Madrid.- El presidente del gobierno español,
José Luis Rodríguez Zapatero, y el líder de
la oposición, Mariano Rajoy, lograron hoy por primera
vez en más de cuatro años consenso en torno a la
reforma de la justicia y la lucha antiterrorista, en su quinto
encuentro en La Moncloa.
En apenas poco más de dos horas, ambos líderes
consiguieron pactar la renovación en septiembre del Consejo
General del Poder Judicial y el Tribunal Constitucional, paralizada
debido al enfrentamiento entre los dos principales partidos
de España, y acordaron endurecer penas para delitos sexuales
y crear una lista de pederastas, aunque permaneció la
discrepancia en cuanto a las medidas económicas a adoptar
de cara a la actual crisis.
Como síntoma del distanciamiento que aún persiste,
en vez de dar su conferencia de prensa en La Moncloa (sede
del gobierno), Rajoy lo hizo en la oficina nacional de su
Partido Popular (PP), señaló DPA.
Zapatero valoró la reunión como una cita "positiva,
con frutos y con acuerdos". El líder del principal partido
de la oposición dijo que hubo acuerdos y desacuerdos.
"Yo pienso que hay que tomar medidas urgentes contra la crisis
porque creo que hay una crisis económica, y el presidente
del gobierno cree que no", aseguró en su comparecencia.
"Las cosas no se arreglan solas, y si se arreglan solas lo
harán muchísimo más tarde", destacó.
Zapatero celebró el acuerdo que permite destrabar la
renovación de lo dos órganos judiciales, motivo
de enfrentamiento desde hace meses y que ponía en riesgo
el funcionamiento de la justicia, aunque señaló
que los nombres "vendrán" después, que por el momento
se acordaron "criterios".
Ambos dirigentes consiguieron un entendimiento "total" en
política antiterrorista.
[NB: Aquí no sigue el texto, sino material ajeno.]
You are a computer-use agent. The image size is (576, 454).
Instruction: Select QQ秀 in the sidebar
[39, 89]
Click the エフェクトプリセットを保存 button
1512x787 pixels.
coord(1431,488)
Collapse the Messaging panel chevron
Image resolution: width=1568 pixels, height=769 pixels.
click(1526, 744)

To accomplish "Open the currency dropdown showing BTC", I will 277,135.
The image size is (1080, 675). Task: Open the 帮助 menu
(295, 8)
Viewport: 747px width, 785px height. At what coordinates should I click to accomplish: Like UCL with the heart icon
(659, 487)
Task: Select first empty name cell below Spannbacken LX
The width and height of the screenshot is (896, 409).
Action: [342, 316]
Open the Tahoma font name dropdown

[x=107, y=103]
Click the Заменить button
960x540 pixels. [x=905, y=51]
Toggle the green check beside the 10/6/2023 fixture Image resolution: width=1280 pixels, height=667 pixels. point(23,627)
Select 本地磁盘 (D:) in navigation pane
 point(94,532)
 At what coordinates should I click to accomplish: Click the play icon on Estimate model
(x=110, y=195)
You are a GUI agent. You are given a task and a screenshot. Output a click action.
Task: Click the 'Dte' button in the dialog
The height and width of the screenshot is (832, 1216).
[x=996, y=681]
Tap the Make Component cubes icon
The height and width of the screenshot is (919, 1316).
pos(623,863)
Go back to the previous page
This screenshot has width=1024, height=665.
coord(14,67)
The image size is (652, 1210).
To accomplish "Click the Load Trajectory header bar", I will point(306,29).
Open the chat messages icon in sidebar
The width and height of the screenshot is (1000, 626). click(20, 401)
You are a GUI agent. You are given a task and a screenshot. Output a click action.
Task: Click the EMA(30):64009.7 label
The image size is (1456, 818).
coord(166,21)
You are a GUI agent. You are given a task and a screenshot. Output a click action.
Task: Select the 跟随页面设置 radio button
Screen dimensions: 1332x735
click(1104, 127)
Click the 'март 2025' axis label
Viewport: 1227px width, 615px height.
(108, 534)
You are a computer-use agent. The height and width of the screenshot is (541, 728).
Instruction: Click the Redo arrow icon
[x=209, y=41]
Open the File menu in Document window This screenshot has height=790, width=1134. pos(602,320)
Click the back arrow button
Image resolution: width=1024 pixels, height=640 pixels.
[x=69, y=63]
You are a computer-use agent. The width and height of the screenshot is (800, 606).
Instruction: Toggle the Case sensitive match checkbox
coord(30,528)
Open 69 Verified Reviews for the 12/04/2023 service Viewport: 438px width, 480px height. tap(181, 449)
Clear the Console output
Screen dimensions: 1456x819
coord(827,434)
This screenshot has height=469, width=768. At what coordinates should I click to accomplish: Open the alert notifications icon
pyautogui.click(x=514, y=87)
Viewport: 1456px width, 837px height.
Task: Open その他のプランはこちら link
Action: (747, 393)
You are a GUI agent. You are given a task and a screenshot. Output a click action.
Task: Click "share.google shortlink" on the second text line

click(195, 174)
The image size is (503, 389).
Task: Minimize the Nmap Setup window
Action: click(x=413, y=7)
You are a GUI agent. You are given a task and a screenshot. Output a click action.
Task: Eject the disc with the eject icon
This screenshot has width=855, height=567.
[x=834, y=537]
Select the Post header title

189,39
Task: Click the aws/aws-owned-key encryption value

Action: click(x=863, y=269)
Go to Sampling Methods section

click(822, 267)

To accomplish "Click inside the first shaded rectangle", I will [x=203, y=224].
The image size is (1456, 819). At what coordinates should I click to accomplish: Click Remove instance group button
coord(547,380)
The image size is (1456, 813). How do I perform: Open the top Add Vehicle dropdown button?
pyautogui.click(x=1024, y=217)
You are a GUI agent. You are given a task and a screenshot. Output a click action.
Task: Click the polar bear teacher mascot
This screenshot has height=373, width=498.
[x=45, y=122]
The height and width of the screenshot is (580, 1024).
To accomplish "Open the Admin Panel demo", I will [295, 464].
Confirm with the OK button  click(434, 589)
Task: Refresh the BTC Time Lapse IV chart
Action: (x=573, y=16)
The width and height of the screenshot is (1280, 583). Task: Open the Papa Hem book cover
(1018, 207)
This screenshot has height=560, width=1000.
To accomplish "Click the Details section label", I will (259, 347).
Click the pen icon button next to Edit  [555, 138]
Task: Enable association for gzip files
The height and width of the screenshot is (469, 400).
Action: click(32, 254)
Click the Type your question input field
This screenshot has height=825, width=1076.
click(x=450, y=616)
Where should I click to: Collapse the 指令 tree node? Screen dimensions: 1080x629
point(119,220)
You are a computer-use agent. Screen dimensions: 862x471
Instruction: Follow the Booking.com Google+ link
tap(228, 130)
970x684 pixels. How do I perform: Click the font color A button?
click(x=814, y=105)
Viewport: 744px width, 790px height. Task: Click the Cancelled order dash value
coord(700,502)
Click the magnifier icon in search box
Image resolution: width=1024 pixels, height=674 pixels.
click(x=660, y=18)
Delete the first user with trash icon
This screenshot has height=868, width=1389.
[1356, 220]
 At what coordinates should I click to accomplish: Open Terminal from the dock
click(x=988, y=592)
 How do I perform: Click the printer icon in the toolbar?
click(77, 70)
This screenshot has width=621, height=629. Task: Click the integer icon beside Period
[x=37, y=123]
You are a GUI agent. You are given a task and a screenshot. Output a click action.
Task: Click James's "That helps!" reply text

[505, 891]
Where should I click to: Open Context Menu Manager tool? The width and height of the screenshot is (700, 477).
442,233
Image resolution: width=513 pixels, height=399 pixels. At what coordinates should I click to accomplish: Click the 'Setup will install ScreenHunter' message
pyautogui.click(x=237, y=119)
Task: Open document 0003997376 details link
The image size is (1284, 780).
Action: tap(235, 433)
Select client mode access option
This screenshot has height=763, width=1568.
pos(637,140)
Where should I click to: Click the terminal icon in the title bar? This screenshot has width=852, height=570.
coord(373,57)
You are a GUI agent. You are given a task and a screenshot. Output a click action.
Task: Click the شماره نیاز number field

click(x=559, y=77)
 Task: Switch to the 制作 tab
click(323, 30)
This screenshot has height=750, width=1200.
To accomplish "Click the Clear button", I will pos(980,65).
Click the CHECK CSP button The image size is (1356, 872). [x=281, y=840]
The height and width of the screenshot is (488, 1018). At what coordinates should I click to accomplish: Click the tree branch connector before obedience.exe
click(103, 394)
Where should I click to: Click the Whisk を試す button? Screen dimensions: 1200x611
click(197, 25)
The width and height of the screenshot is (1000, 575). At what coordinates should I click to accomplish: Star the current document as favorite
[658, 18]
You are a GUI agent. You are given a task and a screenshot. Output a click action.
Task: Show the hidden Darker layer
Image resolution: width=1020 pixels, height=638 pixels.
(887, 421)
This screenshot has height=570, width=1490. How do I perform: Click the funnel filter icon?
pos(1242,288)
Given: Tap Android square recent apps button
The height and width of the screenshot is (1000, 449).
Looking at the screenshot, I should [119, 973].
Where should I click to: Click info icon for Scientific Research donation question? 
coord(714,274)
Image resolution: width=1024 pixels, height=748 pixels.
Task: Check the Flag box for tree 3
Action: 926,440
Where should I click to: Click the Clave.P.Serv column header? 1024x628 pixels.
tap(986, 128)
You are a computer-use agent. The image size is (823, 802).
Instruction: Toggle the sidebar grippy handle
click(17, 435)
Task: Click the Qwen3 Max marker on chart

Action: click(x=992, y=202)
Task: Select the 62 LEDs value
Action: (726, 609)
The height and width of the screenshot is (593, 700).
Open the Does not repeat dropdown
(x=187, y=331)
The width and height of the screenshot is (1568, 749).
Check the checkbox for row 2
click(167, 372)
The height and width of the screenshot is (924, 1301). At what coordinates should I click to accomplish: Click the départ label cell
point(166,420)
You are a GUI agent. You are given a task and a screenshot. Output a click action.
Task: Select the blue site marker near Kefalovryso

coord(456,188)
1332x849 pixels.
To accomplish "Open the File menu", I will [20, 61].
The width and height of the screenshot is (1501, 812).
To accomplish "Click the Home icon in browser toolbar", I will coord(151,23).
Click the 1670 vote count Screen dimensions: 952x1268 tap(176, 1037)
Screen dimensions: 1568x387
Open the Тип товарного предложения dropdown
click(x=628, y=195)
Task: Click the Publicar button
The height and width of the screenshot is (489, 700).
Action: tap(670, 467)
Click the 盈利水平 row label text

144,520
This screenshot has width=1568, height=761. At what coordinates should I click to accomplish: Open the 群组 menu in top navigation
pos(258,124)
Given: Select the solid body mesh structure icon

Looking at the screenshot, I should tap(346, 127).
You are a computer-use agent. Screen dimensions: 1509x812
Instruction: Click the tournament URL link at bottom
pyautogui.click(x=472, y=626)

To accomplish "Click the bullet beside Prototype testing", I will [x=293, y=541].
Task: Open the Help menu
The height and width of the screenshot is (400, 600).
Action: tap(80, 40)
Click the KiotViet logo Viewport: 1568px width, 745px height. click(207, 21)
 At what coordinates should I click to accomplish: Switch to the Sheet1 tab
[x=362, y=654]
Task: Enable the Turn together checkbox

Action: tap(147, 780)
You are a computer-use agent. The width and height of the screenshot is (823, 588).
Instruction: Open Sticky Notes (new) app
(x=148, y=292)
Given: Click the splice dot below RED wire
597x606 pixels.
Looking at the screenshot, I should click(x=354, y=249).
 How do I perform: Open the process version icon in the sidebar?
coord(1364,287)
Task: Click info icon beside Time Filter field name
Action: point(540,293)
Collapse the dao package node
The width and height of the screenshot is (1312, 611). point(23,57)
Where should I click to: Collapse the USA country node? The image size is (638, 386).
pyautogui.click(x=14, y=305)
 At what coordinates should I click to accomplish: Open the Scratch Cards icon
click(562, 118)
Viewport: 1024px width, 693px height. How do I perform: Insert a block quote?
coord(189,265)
El acuerdo que permitirá
una "relación singular" entre el Partido Socialista y
el PP, según expresó Rajoy, se basa en cinco puntos:
unidad de los demócratas, apoyo a las víctimas,
cooperación internacional, confianza en el Estado de
Derecho y respaldo a las Fuerzas y Cuerpos de Seguridad del
Estado.
También anunciaron que promoverá una ley para mejorar
la atención a las víctimas el terrorismo que incluye
la retirada de placas en las calles y cualquier tipo de símbolo
de homenaje a terroristas.
Los consensos habían sido negociados previamente por
los portavoces parlamentarios de ambos partidos, y sus máximos
líderes les dieron hoy su visto bueno final.